Even though Serene Choong, 30, spends a lot of time looking after her son, she decided to turn her entrepreneurial ambition into reality this year. But being a full-time mother and an entrepreneur comes with its own set of challenges.
“I spent a lot of time trying to learn, explore and work things out to establish whatever that we have now. It was not easy as I have a 3-year-old toddler at home with me.”
This additional responsibility might have been exhausting, but it was trying her hand at something new that makes life much more enriching for Serene on top of being a homemaker.
29 year-old Ijah concurs that being a stay home mother means that caregiving work occurs round the clock with no clear rest periods. It depends on how things work out during the day.
Fortunately, her husband has supported her every step of the way, especially when she has to scramble to make last minute scheduling arrangements. He also pitches in to take care of their children whenever he is not working. This allows her to focus on her business, and when that is done, they spend time together with their kids.
To Ijah, establishing a strong understanding between a couple and re-distributing work at home are key to laying the foundation for couples to enhance each other’s work-life balance.
Consider also how activities like household chores can be a way for families to spend more time together. In its own way, this brings working couples together and enables them to forge a deeper bond with each other. With both parties playing an active role in running the household, it cultivates an environment where each person respects the other enough to understand that cooperation and boundaries are crucial for happy, supportive, and balanced relationships.
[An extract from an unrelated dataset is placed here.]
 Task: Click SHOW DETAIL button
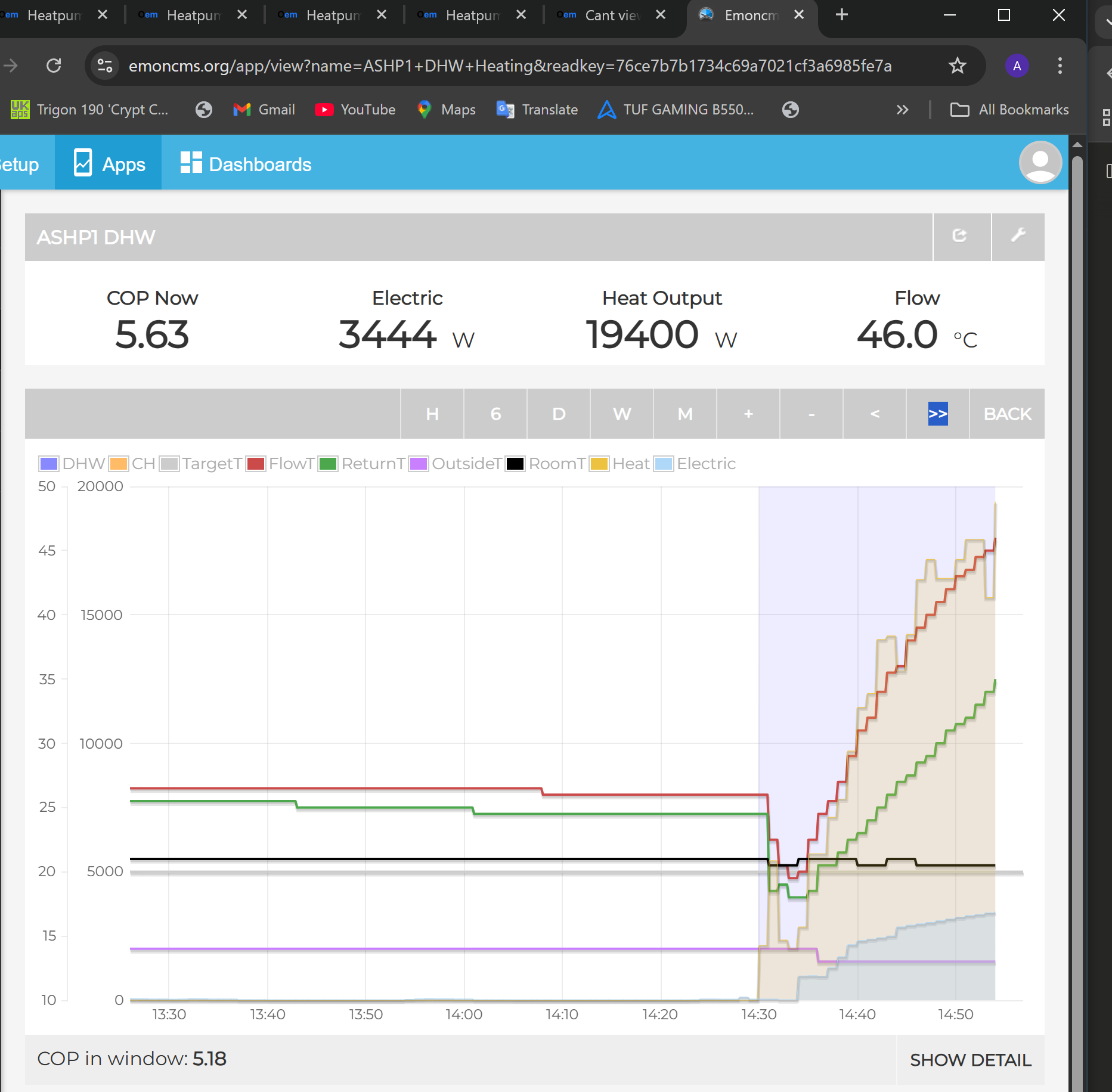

And for men who are accustomed to prioritising work over their families, paying closer attention to how women juggle both career and domestic responsibilities might change how they themselves understand ‘work-life balance’, and help them find the time to pursue what’s actually important.
Even as the definition of work and its boundaries continues to change, the debate around work-life balance will likely persist.
But given what the pandemic has taught us, there is no ideal time to re-evaluate what work-life balance really means, or consider how we subscribe to a narrow definition of what life is beyond work. If things are not working, then it’s up to us to do something about it.
These entrepreneurs show us life is so much more than ticking things off your to-do list. There is always room for what makes you happy, so long as you make it a priority, and are willing to make the sacrifices necessary.